* Passage
------------

Op basis van voornoemde informatie schat de rechtbank het door betrokkene wederrechtelijk verkregen voordeel op een bedrag van € 6.500,- (26 x € 250,-).
4.2
Vaststelling ontnemingsbedrag
Het door de verdediging gevoerde verweer ten aanzien van het toerekenen van de helft van het voordeel aan betrokkene heeft de rechtbank gevolgd bij de schatting van het wederrechtelijk verkregen voordeel. Door de verdediging is geen draagkrachtverweer gevoerd. De rechtbank ziet ook verder geen omstandigheden op basis waarvan het vast te stellen ontnemingsbedrag verder gematigd zou moeten worden. De rechtbank zal het te betalen bedrag dan ook vaststellen op € 6.500,- en de vordering van de officieren van justitie voor het overige afwijzen.

5.De wettelijke voorschriften

De beslissing berust op artikel 36e van het Wetboek van Strafrecht.

------------

* Opgeslagen gegevens

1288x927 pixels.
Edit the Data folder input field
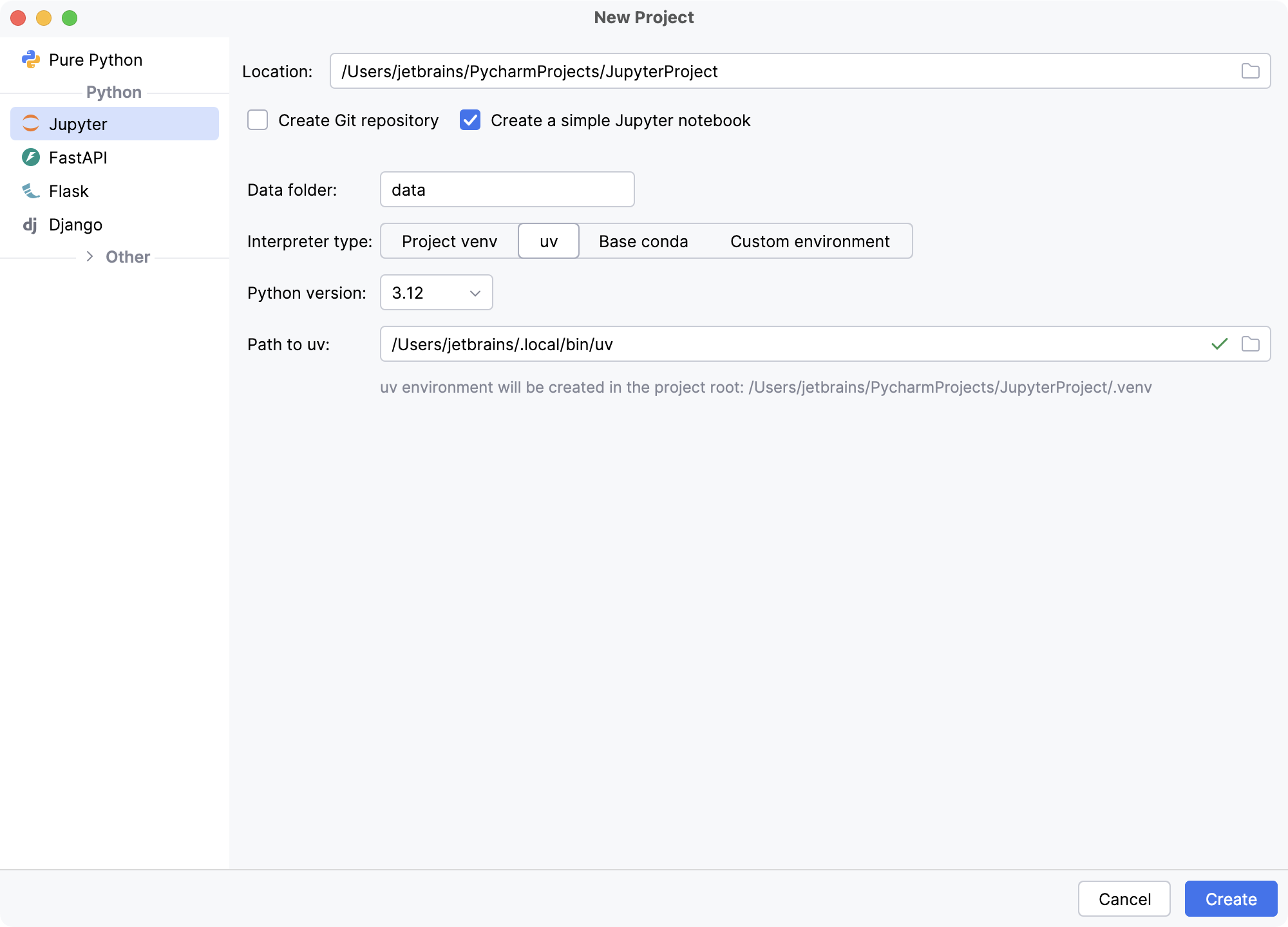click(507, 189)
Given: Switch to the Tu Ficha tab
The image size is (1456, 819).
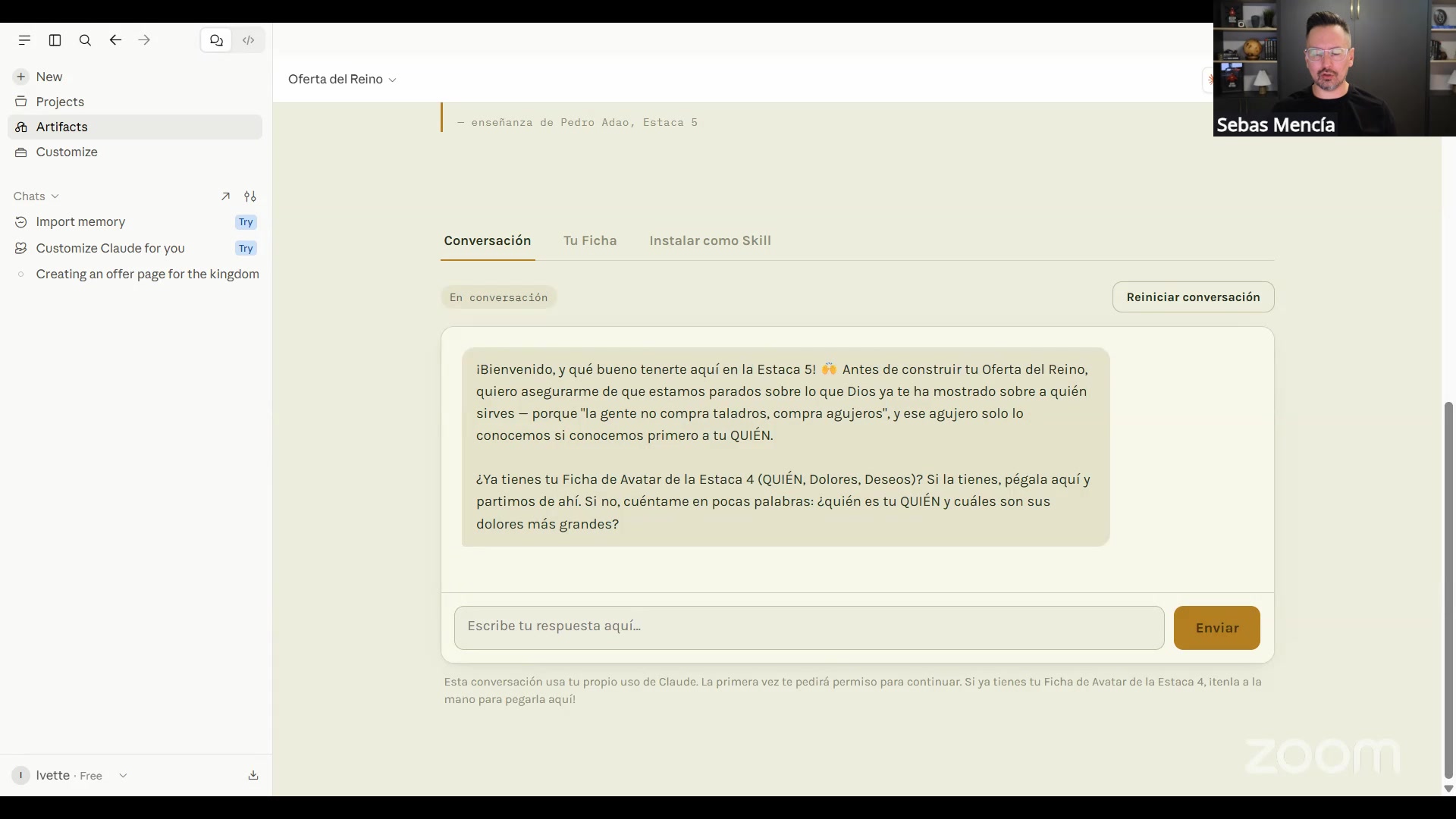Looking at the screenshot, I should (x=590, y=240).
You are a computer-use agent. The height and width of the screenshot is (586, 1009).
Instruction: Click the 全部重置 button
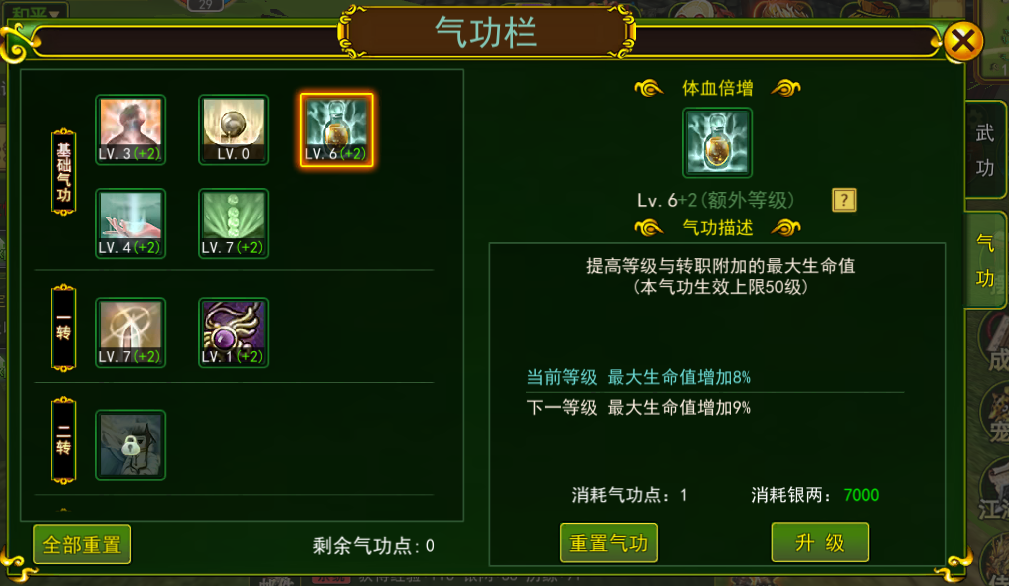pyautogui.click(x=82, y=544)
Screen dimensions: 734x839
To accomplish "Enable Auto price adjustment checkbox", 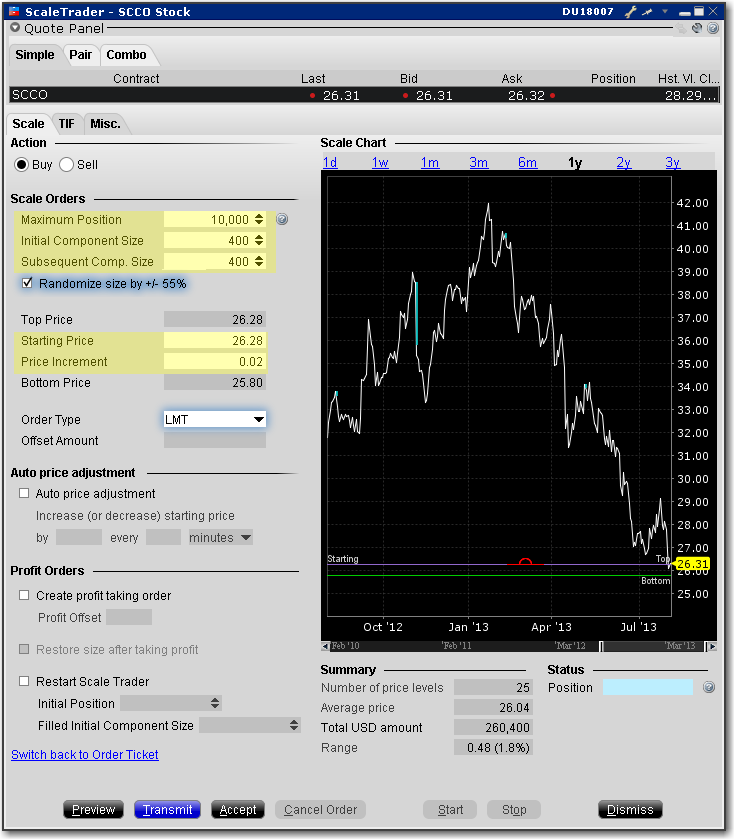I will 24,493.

------------

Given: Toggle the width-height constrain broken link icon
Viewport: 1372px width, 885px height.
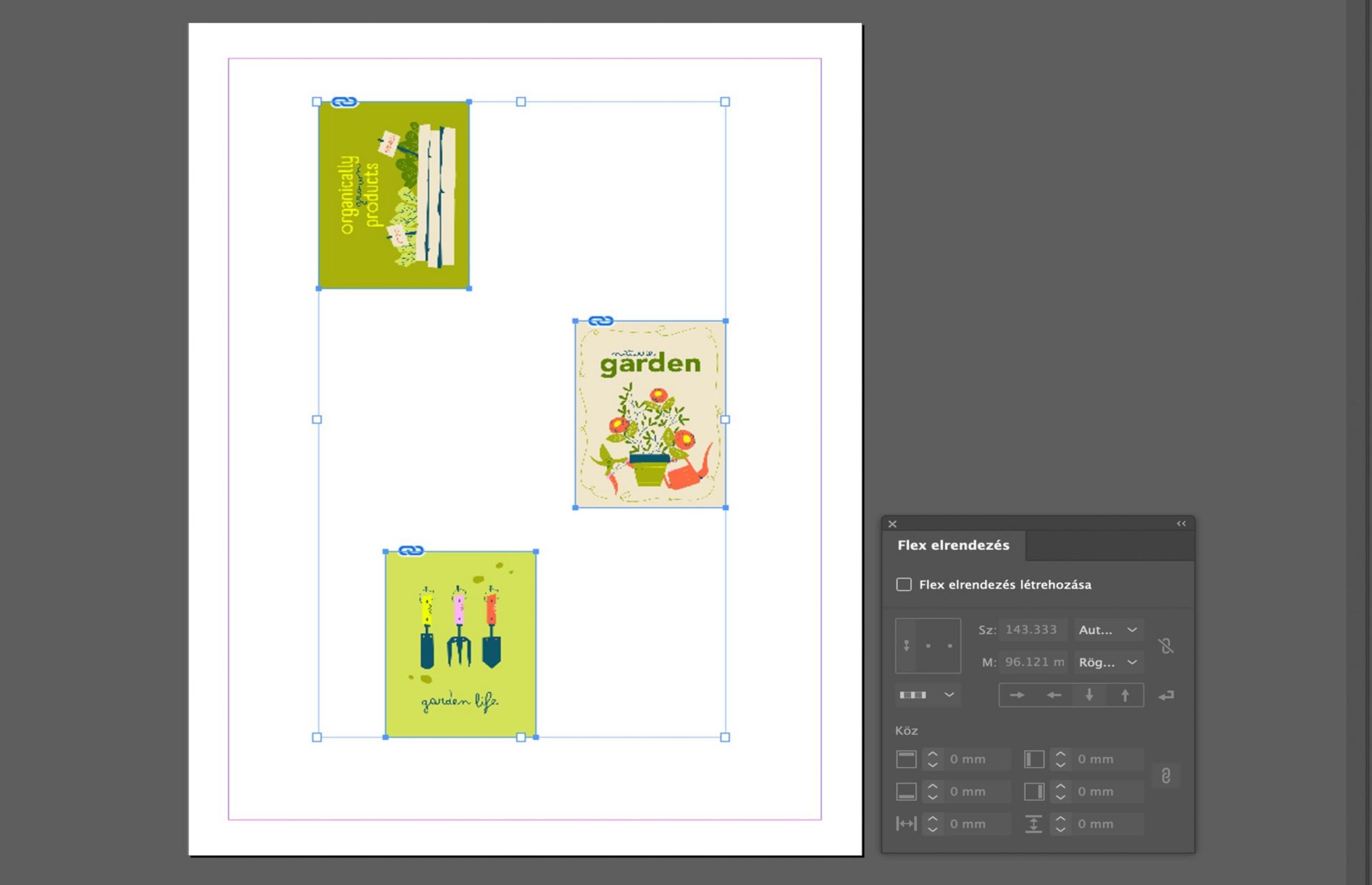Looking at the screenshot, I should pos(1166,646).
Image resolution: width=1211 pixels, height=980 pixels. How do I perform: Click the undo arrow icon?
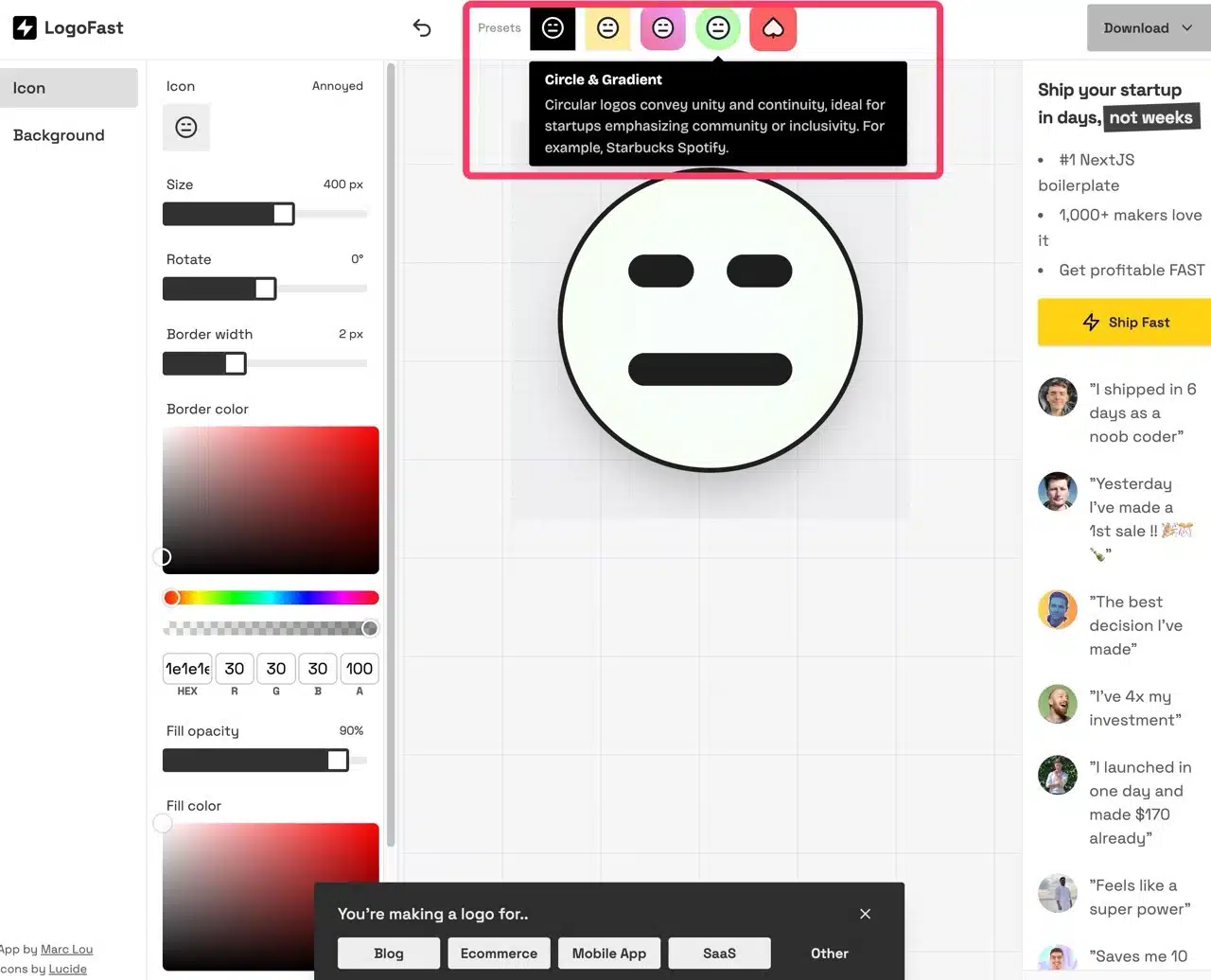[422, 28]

------------

* Opdrachten
(1) Schrijf het stuk van de tekst over het ontnemingsbedrag van "Op basis van" tot en met "(26 x € 250,-)." opnieuw uit en wissel daarin "voornoemde" in voor "bovengenoemde".
(2) Ga alstublieft verder met de tekst over het ontnemingsbedrag, te beginnen na de laatste zin.
De records hebben niets met de tekst over het ontnemingsbedrag te maken.

* Antwoorden per opdracht
(1)
Op basis van bovengenoemde informatie schat de rechtbank het door betrokkene wederrechtelijk verkregen voordeel op een bedrag van € 6.500,- (26 x € 250,-).

(2)
6.De beslissing

De rechtbank:
- stelt het bedrag waarop het wederrechtelijk verkregen voordeel wordt geschat vast op
€ 6.500,-;
- legt betrokkene de verplichting op tot betaling aan de staat van een geldbedrag ter grootte van
€ 6.500,-, ter ontneming van het wederrechtelijk verkregen voordeel;
- bepaalt de maximale duur van de gijzeling, die bij niet betaling van het ontnemingsbedrag kan worden gevorderd, op
130 dagen;
- wijst de vordering van de officier van justitie voor het overige af.
Dit vonnis is gewezen door mr. G.M.J. Kok, voorzitter, mr. M.H.M. Collombon en
mr. A.L. Hoekstra, rechters, in tegenwoordigheid van de griffiers mr. J. van Eekelen en
mr. C.J.M. van de Vrede en is uitgesproken ter openbare zitting op 5 maart 2024.